On an unrelated note, it appears that Ursula K. LeGuin is NOT HAPPY about the SciFi Channel's adaptation of her excellent young adult Earthsea series. I have not watched it but I suspected from the commercials and trailers that it bore little resemblence to the books. Read the article and find out what went wrong.


Wednesday, December 15, 2004

Congratulations, Eric!

We are taking a break from our regularly scheduled workday to congratulate my friend Eric, who has a short story published in a genuine anthology recently. His name can be found in the table of contents along with other accomplished genre authors like David Brin. I read the piece over lunch and really enjoyed it! Check out his blog (Eric's Musings), the link to which is conveniently located in my links section.

Huzzah!

Tis the Season

We had the first hard freeze of the season last night. Our pets' outside waterdishes were solid ice. A heavy mist rises from the river outside my office and the grass is crusty and white. I type this in an attempt to transistion from thoughts about the weather and personal stuff to the heavy work ahead of me today.

I think that my former administrative assistants (who used to bemoan the fact that I had an office while they languished in cubicles) will enjoy the fact that I am currently working in a cubicle. In order to see the aforementioned misty river, I have to walk to someone else's office. It is a pretty generous cube, for all that, and I am close enough to several members of our admin staff that I can torture them with minimal effort on my part. It hasn't come to spitballs over the walls of the cubicles but I feel that we are mighty close! My former assistants will also note that the admins here have no idea what to do with me either.

I picked up a copy of the extended version of The Return of the King yesterday but I haven't watched it yet. The movie is now four hours long and I don't have the energy right now to give it the attention it deserves. I did watch House last night and I enjoyed it. I still can't get over the fact that the same guy who plays an amiable English buffoon so well can also play an American curmudgeon (some would say "ass"). Those are some acting chops there, kids! I wonder when Stephen Fry will show up.

If you haven't already, by all means pick up a copy of Vince Guraldi's (spelling?) A Charlie Brown Christmas. If that stuff doesn't put you in the proper mood, then you are a stone-cold killah.

Sunday, December 12, 2004

My Hot, Stinging Brain!

I am up to my eyeballs in work - hard work. I haven't had to use the ol' bean this much for a long time. My last job made the think muscle all flabby. I am glad of the new challenge but it can be a slog!

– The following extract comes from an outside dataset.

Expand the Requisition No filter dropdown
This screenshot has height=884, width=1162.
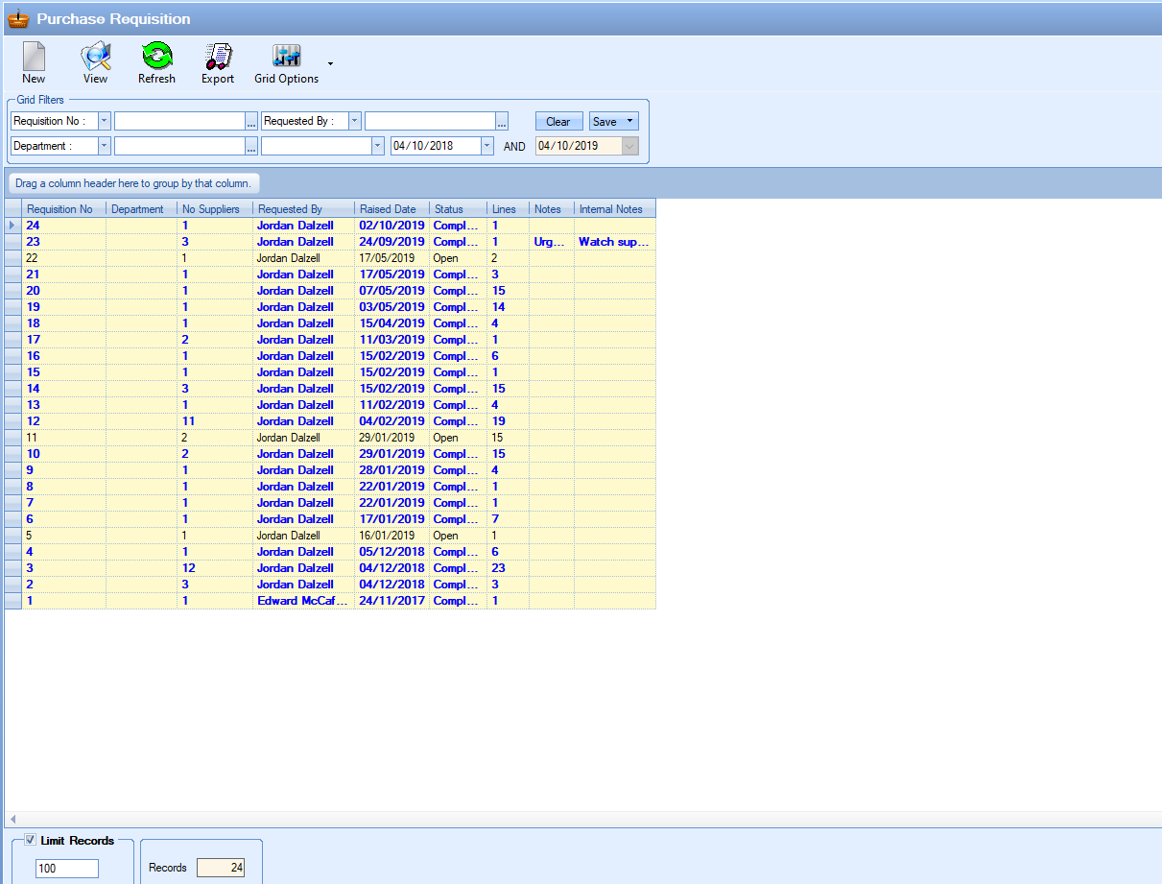(x=104, y=122)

Speaking of slogs, I finished Jonathan Strange & Mr Norrell this past week. It took me nearly two months to get through it. The story is very charming but proceeds at a glacial pace. A plot takes shape only in the last two hundred pages. I recommend this book only to those of you who pine for a novel written in a nineteenth century style and have a lot of spare time on your hands.

In contrast, I blew through The Light in the Forest, a young adult novel about a boy raised by Indians who finds himself back in white society. The prose is simple but evocative, the plot is straight forward. I highly recommend the story to any ten year-old kid.

I have picked up David Liss' A Conspiracy of Paper for those spare moments during the holidays. It is a historical novel concerning the nascent stock market in England during the 18th century.

Speaking of kids, I am also chewing up my spare time playing World of Warcraft. My gnome mage wanders a fantasy realm righting wrongs, concocting rough dynamite and developing the skills necessary to build a mechanical squirrel. What fun!